START SOURCE DATA

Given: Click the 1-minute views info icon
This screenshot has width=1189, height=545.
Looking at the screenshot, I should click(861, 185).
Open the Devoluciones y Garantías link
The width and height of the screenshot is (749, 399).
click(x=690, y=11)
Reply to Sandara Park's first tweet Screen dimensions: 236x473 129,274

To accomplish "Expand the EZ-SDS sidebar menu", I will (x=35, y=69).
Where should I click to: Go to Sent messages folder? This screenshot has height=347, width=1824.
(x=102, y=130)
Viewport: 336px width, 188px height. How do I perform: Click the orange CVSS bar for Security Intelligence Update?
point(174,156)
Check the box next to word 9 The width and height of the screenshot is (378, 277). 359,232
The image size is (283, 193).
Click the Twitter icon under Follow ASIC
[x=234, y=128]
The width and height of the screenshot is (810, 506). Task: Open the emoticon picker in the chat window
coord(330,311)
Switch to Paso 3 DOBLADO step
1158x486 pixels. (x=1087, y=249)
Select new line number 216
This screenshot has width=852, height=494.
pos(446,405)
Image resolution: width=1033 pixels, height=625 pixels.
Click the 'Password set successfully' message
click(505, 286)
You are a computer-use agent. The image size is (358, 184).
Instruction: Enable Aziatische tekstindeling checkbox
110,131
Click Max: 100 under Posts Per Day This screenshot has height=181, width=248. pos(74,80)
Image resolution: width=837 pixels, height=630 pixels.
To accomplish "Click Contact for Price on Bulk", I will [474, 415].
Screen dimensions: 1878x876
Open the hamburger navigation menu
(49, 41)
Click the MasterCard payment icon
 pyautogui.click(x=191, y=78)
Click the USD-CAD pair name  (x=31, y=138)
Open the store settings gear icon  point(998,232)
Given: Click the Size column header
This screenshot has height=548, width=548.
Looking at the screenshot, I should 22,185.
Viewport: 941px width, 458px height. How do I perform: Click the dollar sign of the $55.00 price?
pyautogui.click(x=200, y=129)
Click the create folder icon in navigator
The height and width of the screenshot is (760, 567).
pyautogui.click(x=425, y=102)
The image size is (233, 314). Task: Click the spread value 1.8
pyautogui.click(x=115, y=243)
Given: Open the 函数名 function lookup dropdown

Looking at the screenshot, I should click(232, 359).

END SOURCE DATA

| ABOUT THIS EXERCISE |
What you write must match the records above exactly, line for line.

| THE ANSWER |
Given: Click the 1-minute views info icon
This screenshot has width=1189, height=545.
Looking at the screenshot, I should click(861, 185).
Open the Devoluciones y Garantías link
The width and height of the screenshot is (749, 399).
click(x=690, y=11)
Reply to Sandara Park's first tweet Screen dimensions: 236x473 129,274

To accomplish "Expand the EZ-SDS sidebar menu", I will (x=35, y=69).
Where should I click to: Go to Sent messages folder? This screenshot has height=347, width=1824.
(x=102, y=130)
Viewport: 336px width, 188px height. How do I perform: Click the orange CVSS bar for Security Intelligence Update?
point(174,156)
Check the box next to word 9 The width and height of the screenshot is (378, 277). 359,232
The image size is (283, 193).
Click the Twitter icon under Follow ASIC
[x=234, y=128]
The width and height of the screenshot is (810, 506). Task: Open the emoticon picker in the chat window
coord(330,311)
Switch to Paso 3 DOBLADO step
1158x486 pixels. (x=1087, y=249)
Select new line number 216
This screenshot has width=852, height=494.
pos(446,405)
Image resolution: width=1033 pixels, height=625 pixels.
Click the 'Password set successfully' message
click(505, 286)
You are a computer-use agent. The image size is (358, 184).
Instruction: Enable Aziatische tekstindeling checkbox
110,131
Click Max: 100 under Posts Per Day This screenshot has height=181, width=248. pos(74,80)
Image resolution: width=837 pixels, height=630 pixels.
To accomplish "Click Contact for Price on Bulk", I will [474, 415].
Screen dimensions: 1878x876
Open the hamburger navigation menu
(49, 41)
Click the MasterCard payment icon
 pyautogui.click(x=191, y=78)
Click the USD-CAD pair name  (x=31, y=138)
Open the store settings gear icon  point(998,232)
Given: Click the Size column header
This screenshot has height=548, width=548.
Looking at the screenshot, I should 22,185.
Viewport: 941px width, 458px height. How do I perform: Click the dollar sign of the $55.00 price?
pyautogui.click(x=200, y=129)
Click the create folder icon in navigator
The height and width of the screenshot is (760, 567).
pyautogui.click(x=425, y=102)
The image size is (233, 314). Task: Click the spread value 1.8
pyautogui.click(x=115, y=243)
Given: Open the 函数名 function lookup dropdown

Looking at the screenshot, I should click(232, 359).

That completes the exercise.